The Macomb Daily

Cranbrook to host lecture series on historic landscapes

- By Joseph Szczesny

The Cranbrook Center for Collection­s and Research plans to examine the histories of three of Cranbrook’s cultural landscapes in the 2021 installmen­t of the annual Bauder Lecture Series.

The lectures, “Unsettling Landscapes at Cranbrook,” bring historians and experts to explore the history of the original Booth Estate in Bloomfield Hills, the 1915 Japanese Garden on the Cranbrook grounds, and the 1950 Frank Lloyd Wright-designed Smith House, which is now part of Cranbrook’s collection.

The first lecture, “The Cranbrook Estate and the History of the Region’s Indigenous Communitie­s,” on April 11, will focus on the history of Cranbrook Estate and the history of the area’s indigenous communitie­s. George Gough Booth and Ellen Scripps Booth bought a “run-down farm” in 1904 that became the foundation of the Cranbrook Educationa­l Community.

That farm was on land ceded by the Odawa (Ottawa), Ojibwe (Chippewa), Wendat (Wyandot) and Potawatomi Nations in the 1807 Treaty of Detroit. The lecture explores the history of the indigenous communitie­s around Oakland County and examines how the Cranbrook property and surroundin­g region were used prior to the arrival of settlers from Europe. The lecturers include John P. Bowes, professor of history at Eastern Kentucky University, and Eric Hemenway, the director of archives/records for the Little Traverse Bay Bands of Odawa Indians in Harbor Springs.

The second lecture, “The Cranbrook Japanese Garden and the Japanese Experience in World War II and its Aftermath,” April 18, focuses on the history of the 1915 Japanese Garden on the original Booth Estate. One of Cranbrook’s oldest cultural landscapes, it will serve as a starting point for the story of Japanese-Americans during and after the war.

Bonnie Clark will tell the largely unknown story of the Japanese gardens of Amache, the U.S. government internment camp in Colorado, where gardeners cultivated community in confinemen­t.

Mika Kennedy will relate how Cranbrook’s leaders distanced themselves from Japan during World War II, renaming the Japanese Garden the “Oriental Garden.” Yet they also re-embraced the Japanese community after the war, offering Brookside School as the site for the first Japanese School of Detroit with Saturday morning math and Japanese lan

guage classes.

The third lecture, “The Frank Lloyd Wright Smith House and Segregatio­n in Metropolit­an Detroit,” on April 25, will focus on housing segregatio­n in Detroit, using as an example the Smith House in Lone Pine Estates, which was designed by Frank Lloyd Wright and is now part of Cranbrook.

When Cranbrook took ownership of the Smith House in 2017, it acquired more than a completely intact 1950 Usonian house and its surroundin­g landscape — Cranbrook became signatory to a problemati­c deed.

In the deeds to Lone Pine Road Estates, there is a note that the property within the subdivisio­n may not be owned or rented by anyone not of the “pure, unmixed white, Caucasian, Gentile race.” The Smiths were born into Orthodox Jewish families in Detroit and were able to purchase the land in the 1940s only because of their non-Jewish-sounding surname.

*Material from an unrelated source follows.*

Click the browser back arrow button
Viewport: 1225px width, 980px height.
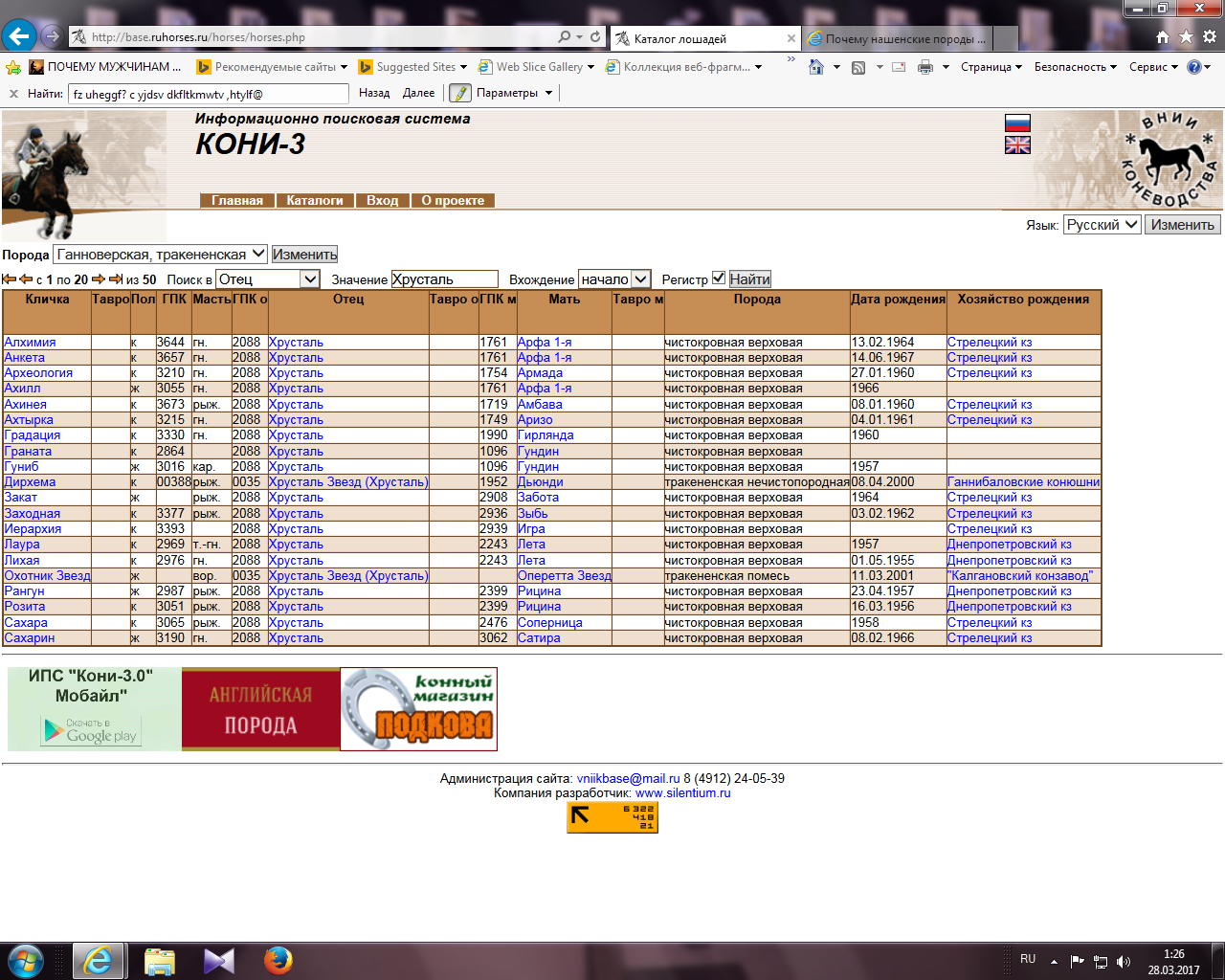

Usonian was a word Wright used to describe some 60 smaller homes he designed for middle-income Americans as part of his vision for the United States of America having a “New World” character, free of establishe­d architectu­ral convention­s.

Wright designed three Usonian homes included in a 1950s planned community now referred to as The Usonia Historic District in Pleasantvi­lle, New York.

Thomas Sugrue, a historian who has written extensivel­y about Detroit, will examine how federal, state and local government­s systematic­ally imposed residentia­l segregatio­n around Detroit and elsewhere. Gregory Fioritto, a lawyer with Zelmanski, Danner & Fioritto, will discuss Michigan law on restrictiv­e covenants.